We were greeted by this beautiful blooming terrestrial orchid (I searched on the Internet and thought it looked like Tainia paucifolia??? Let me know if I identified the species wrongly. Thanks.)
We found out that the inside of the forest was rather undulating with wet grounds on the low level areas. We passed by a few humps and crossed a few small streams in which we only managed to locate some barcalya. This was actually a good sign as from our experiences, locating barclaya in forests usually meant that cryptocorynes should be able to be found too!
After a while, we passed by yet another valley which was quite brightly lit due to the logging activities (illegal?). From this point we crossed another hump and was suddenly greeted by a huge stream hidden in the forest. I scooped in the water with my net to see what I could find in the stream: some shrimps and loaches.
We trekked along the river upstream until the river started to become narrower. However we could not located any cryptocorynes at all. Feeling slightly disappointed, I told my friend that we should perhaps just make our way out of the forest and continue our search elsewhere because if there were any cryptocorynes to be found here, it would definitely be along this river but there were none to be found.
My friend suddenly pointed at my legs and exclaimed: "There lah! You blind arh?"
Under the log which I was balancing on was a patch of submersed cryptocorynes which I had totally missed out.
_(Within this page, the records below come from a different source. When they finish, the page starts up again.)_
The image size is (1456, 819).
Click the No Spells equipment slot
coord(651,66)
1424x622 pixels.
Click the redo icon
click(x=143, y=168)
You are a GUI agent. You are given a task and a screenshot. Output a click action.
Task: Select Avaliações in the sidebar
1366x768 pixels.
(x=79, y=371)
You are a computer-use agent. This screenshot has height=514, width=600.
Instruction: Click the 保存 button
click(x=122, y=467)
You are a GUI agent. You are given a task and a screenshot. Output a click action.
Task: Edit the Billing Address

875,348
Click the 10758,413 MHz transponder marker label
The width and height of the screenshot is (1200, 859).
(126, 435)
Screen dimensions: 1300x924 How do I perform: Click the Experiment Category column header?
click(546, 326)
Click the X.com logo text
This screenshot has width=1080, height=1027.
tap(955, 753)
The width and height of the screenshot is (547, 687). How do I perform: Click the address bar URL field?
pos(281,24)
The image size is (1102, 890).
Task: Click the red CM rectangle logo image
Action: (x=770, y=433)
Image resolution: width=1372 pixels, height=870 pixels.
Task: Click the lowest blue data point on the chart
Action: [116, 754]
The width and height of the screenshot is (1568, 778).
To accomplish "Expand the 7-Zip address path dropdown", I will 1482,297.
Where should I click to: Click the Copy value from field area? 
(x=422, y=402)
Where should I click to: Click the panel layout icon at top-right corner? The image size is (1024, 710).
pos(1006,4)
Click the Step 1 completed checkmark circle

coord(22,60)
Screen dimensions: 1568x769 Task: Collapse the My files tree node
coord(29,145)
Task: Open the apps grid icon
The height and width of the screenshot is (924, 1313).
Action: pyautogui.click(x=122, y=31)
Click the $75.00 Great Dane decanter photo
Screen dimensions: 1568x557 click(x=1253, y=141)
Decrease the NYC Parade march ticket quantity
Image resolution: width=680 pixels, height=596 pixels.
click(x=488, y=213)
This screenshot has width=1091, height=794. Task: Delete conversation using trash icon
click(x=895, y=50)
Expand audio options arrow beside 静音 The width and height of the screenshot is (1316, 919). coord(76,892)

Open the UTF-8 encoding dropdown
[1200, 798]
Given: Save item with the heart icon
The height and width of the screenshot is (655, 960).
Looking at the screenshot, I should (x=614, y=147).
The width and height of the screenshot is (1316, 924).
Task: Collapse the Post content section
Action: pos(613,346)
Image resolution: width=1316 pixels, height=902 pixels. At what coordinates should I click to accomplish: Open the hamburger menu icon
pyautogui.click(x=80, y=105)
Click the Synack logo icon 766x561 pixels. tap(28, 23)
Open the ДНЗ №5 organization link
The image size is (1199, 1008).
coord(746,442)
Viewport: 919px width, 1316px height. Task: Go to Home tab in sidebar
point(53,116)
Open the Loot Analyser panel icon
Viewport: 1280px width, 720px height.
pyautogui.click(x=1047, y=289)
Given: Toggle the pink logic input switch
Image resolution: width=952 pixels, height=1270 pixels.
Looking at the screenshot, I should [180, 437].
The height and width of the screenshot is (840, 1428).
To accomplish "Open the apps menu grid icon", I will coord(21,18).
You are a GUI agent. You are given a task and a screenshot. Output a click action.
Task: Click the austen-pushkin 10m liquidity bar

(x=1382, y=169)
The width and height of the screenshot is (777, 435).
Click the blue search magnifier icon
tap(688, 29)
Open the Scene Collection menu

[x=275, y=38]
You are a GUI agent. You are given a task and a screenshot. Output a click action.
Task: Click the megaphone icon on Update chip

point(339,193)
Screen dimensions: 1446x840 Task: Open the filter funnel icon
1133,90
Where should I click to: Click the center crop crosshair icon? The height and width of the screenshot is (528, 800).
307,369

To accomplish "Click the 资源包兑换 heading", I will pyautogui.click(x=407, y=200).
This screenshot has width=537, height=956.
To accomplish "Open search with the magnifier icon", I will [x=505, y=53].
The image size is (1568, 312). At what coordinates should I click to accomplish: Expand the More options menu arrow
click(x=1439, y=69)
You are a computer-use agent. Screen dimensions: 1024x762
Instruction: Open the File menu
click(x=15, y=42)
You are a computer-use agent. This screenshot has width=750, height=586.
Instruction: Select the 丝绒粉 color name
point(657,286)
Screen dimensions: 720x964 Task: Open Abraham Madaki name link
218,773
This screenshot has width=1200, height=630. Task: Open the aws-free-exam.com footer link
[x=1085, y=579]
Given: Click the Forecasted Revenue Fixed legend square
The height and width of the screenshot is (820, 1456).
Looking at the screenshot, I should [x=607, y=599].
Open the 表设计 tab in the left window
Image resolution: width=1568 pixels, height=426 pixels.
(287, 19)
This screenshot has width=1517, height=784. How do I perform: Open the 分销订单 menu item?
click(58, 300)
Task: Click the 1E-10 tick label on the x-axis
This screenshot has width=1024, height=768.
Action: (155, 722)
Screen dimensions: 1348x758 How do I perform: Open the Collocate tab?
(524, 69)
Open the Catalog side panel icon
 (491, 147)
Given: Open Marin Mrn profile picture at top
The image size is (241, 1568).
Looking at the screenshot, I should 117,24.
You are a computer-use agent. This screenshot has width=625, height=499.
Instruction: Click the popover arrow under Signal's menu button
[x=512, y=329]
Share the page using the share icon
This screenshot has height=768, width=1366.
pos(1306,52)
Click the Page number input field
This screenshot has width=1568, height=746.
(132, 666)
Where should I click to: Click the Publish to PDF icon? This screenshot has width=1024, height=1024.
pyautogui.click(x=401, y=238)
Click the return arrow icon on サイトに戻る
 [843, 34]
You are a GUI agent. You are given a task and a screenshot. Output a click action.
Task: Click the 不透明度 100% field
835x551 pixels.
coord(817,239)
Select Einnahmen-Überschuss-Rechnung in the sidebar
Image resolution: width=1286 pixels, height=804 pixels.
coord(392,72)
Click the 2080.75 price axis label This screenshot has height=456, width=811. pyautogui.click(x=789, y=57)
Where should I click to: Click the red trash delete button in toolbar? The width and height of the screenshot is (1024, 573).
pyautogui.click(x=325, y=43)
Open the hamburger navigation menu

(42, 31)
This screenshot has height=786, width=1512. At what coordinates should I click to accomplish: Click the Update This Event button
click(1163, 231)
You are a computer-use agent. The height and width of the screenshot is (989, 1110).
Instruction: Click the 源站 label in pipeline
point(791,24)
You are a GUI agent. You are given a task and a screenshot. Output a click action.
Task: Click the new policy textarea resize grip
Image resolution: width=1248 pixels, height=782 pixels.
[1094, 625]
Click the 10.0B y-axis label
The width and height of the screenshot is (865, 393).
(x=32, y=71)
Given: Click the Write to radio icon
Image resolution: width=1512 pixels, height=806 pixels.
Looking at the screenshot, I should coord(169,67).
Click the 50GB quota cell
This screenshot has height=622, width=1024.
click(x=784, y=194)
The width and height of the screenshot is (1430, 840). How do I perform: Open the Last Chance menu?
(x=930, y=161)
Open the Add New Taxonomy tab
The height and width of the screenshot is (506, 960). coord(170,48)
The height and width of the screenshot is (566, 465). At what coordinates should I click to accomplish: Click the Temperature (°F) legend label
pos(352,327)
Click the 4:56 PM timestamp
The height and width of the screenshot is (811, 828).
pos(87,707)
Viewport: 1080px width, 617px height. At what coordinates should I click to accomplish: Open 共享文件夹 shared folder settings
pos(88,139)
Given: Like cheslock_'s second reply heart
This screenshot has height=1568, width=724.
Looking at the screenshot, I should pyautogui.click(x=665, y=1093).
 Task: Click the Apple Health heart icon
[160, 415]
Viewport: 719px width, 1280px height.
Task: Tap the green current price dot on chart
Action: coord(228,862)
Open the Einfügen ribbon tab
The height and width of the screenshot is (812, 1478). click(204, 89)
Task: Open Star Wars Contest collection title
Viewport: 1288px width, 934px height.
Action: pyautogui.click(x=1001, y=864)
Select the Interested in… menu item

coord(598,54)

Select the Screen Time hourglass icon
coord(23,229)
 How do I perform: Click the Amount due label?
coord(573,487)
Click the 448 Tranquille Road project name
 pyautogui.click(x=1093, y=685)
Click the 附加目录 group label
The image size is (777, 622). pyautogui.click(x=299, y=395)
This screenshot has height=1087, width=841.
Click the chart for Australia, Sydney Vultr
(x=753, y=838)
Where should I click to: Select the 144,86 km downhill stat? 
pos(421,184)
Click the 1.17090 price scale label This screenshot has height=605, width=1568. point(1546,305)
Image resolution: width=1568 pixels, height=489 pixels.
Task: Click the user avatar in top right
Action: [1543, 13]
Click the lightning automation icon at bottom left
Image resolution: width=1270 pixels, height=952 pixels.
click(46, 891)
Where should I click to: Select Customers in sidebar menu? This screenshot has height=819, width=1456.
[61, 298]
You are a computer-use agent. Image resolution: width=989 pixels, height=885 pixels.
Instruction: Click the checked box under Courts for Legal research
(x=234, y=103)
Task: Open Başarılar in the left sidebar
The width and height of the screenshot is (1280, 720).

I really don't have enough hunting sense!
We fished out some specimens to have a closer look and found one with attached spathe which was not opened yet.
The spathe was long and had a limb with pointed thin tip. From our recollection, we vaguely remembered that C. cordata var grabowskii had a limb with very narrow thin grey tip and we thought that what we found might be comparable to it.
The river bed was formed by a mixture of mud and dead plant materials but the pH of the water was surprisingly about 5.5 to 6.0. I expected the pH to be closer to 5.0 to 5.5 instead. Perhaps the stream was quite close and connected to a brackish river further downstream?
I collected the specimen back home hoping that it would bloom in my tank but was disappointed when I saw the limb melting after a few days.
I tried to salvage the situation by attempting to cut open the melted limb. It was quite clear to deduce that the colour of the limb should had been yellow base, similar to that of C. cordata.
Luckily the kettle portion was still intact for me to cut open to view the interior. The upper internal kettle wall had purple spots. I could not find a decent photograph of the interior of C. cordata var. grabowskii kettle on the Internet to compare with mine. Whichever variety this cyptocoryne might be, I think it should at least fall under the C. cordata group? I hope it will flower again in my tank for me to confirm.